I was just sitting here about to head to bed, watching a bit of the Giants/Nationals game and there it was. Barry Bonds has passed Hank Aaron as the homerun king.

Barry Bonds has passed Hank Aaron.

Wow. I wish I liked him. I love history. I love baseball. I would in almost any other case be loving this moment. I wish I liked him. I wish steroids hasn't ruined so many of the greats. I wish steroids in baseball wasn't the issue.

The commissioner isn't there. Hank Aaron isn't there. The video doesn't take the place of the man who held the record for thirty-three years.

Something that struck me as Barry rounded the bases was the lack of applause on the part of the players on the field. If you remember when Mark McGuire passed the record for season homeruns, the players on the field (his team and the opposing team) were cheering. What has suspicion done to the game?

756 came and went. 435 feet came and went.
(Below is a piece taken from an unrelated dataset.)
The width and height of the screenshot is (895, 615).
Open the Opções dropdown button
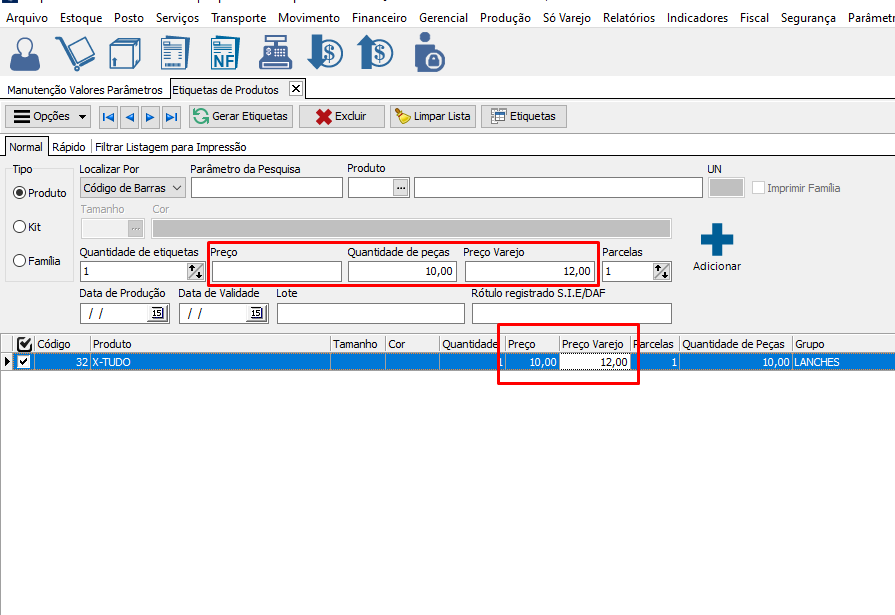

Willie Mays is on the field. Barry's kids are on the field. And the asterisk is on the field.

Home At Last

I'm not good at vacationing. I've never been good at it. I've never been good at breaks from school, long holidays, or long stints away from home. That's just how I am and have always been.

I left a week ago for what I was hoping would be a time to clear my head, refocus, and relax. None of the those things occurred. I was able to relax a bit on the home stretch of my trip, in Boise, but the beginning days of the trip were more stressful than anything else.

We left Wednesday morning, drove through Boise, McCall, Grangeville, Lewiston, and finally arrived in Moscow. The drive was longer than I expected it to be. Having never driven that long stretch to northern Idaho, I wasn't entirely sure what to expect. Once there we got semi-settled in, as settled in as you can get when you're in town for a wedding, and saw what was there to see.

I visited the University of Idaho campus in Moscow as well as the Washington State University campus in Pullman. Neither of which I felt compelled to attend. I had always thought I wouldn't mind attending WSU after my time at ISU, but all in all I didn't feel like it was right for me. I certainly wouldn't be interested in attending U of I after my time at ISU given that they don't have a program for me. I've always thought my friend (the one who got married this past weekend) and I have been experiencing college in very different ways--my trip to Moscow only reaffirmed that belief.

We visited Spokane one day, got horribly lost trying to get back on the road to Pullman, but all in all enjoyed the day trip. Fortunately, the trip to Spokane was the only time we got really lost. Pretty impressive for me given my inability to understand directions or find my way around any new place.

The wedding was beautiful. My bridesmaid duties were attended to. Hopefully I won't be asked to be a bridesmaid again! For those of you that have done this bridesmaid thing, I'm sure you understand what I mean. And I got a bit of a sunburn...

Driving through Riggins turned out to be the most exciting, or I should say eventful, part of our entire trip due to deer along the road. I can't tell you the entire story without giving some embarrassing details, but I can tell you that I now know I am capable of screaming like a little girl.

Once we got to Boise we took a day just to chill. We went and saw I Now Pronounce You Chuck & Larry, my brother is a huge Adam Sandler fan, visited the Boise Mall, and spent a lot of time at the hotel resting up from the very long drive.

Yesterday I was able to meet up with some of my fellow Idaho bloggers, always a wonderful time, and stuck around for a portion of the Obama meeting at Pengilly's. The Obama meeting got me thinking about throwing my support toward a candidate and I just can't do it. I'm still on the fence. The Obama meeting made me wonder what would have happened if we all would have written checks to the Vilsack camp when he was running. He was the only candidate I could really get behind.

We caught a Boise Hawk's game last night--a nice break from the Bonds watch commentary in the MLB right now. Yes, Bonds has tied Hank Aaron, but that doesn't mean I have to like him.

I'm sure I'll have more to say about the trip once I've had some sleep.

Don't forget Howard Dean in Pocatello tomorrow!!